Did you find any info specifically about boat hulls? I’m seeing mostly medical devices on their page.
Any intuition that justifies the diamond shape? In sharks each diamond is a scale, but maybe a regular rectangular pattern works just as well.
In 3D characters animation, everything needs to be decomposed into "quads". Polygonal faces with more than 4 sides start behaving really weirdly under deformation -- there's more than one solution for how the resulting surface should be shaped -- whereas "quads" behave in a totally predictable fashion. I suspect that similar issues are at play here. You want the skin to be part of a deformable surface, and you want to minimize stresses during deformation. Hence: use quads.
Except in 3d animation you use almost exclusively triangles when actually rendering anything. A quad can be subdivided in two ways to form two triangles leading to unpredictable behaviour.

That said, during modelling you almost exclusively create quads since those lend themselves well to editing with edge loops. The render engine then converts those to (unambiguous) triangles.
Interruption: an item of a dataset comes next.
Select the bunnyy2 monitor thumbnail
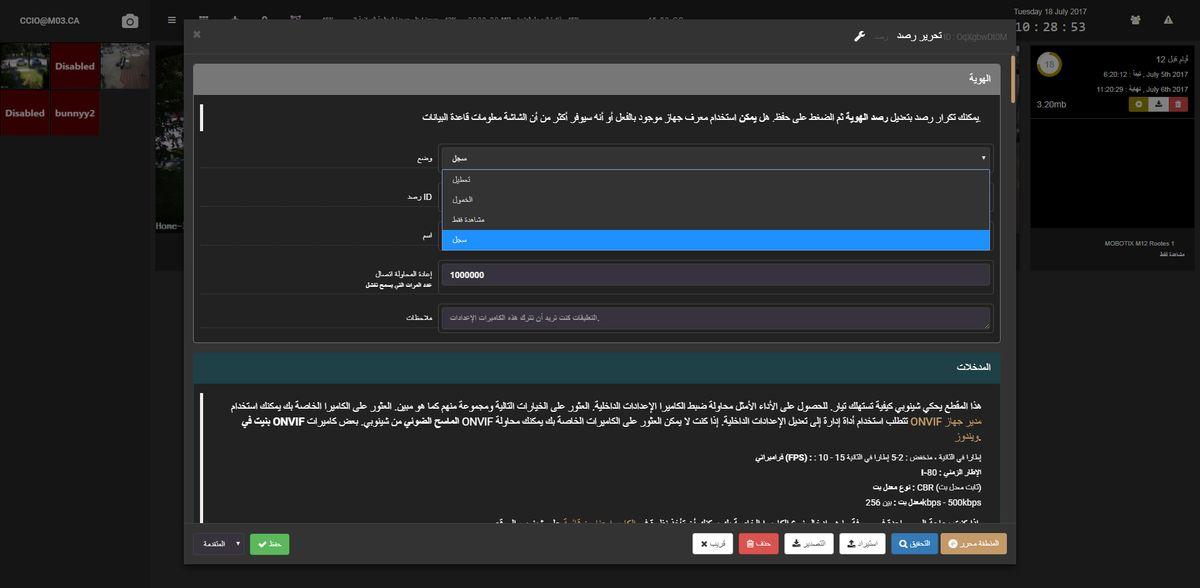coord(75,113)
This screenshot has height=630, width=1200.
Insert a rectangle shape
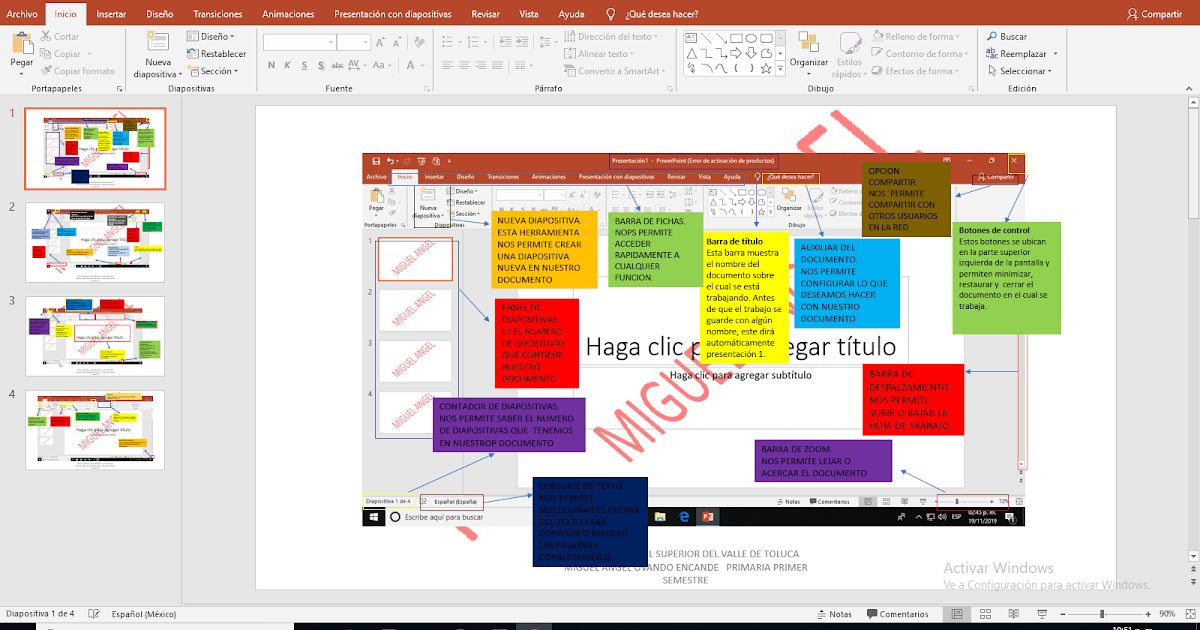click(737, 38)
That's true, but typically, quad-based models are not decomposed directly into triangles, but, rather, subdivision surfaces that do have a predictable resolution. In other words, a direct triangulation of a non-planar quad can be resolved in two contradictory ways -- but smoothing it out produces a hyperbolic paraboloid with just one consistent resolution.
That's only true for subdivision surface modelling which isn't the most common way to do it at any rate.
I wonder how durable it is.

"The primary Sharklet micropattern is very small – about 3 microns tall and 2 microns wide."

How long it lasts would be part of the cost vs benefit equation.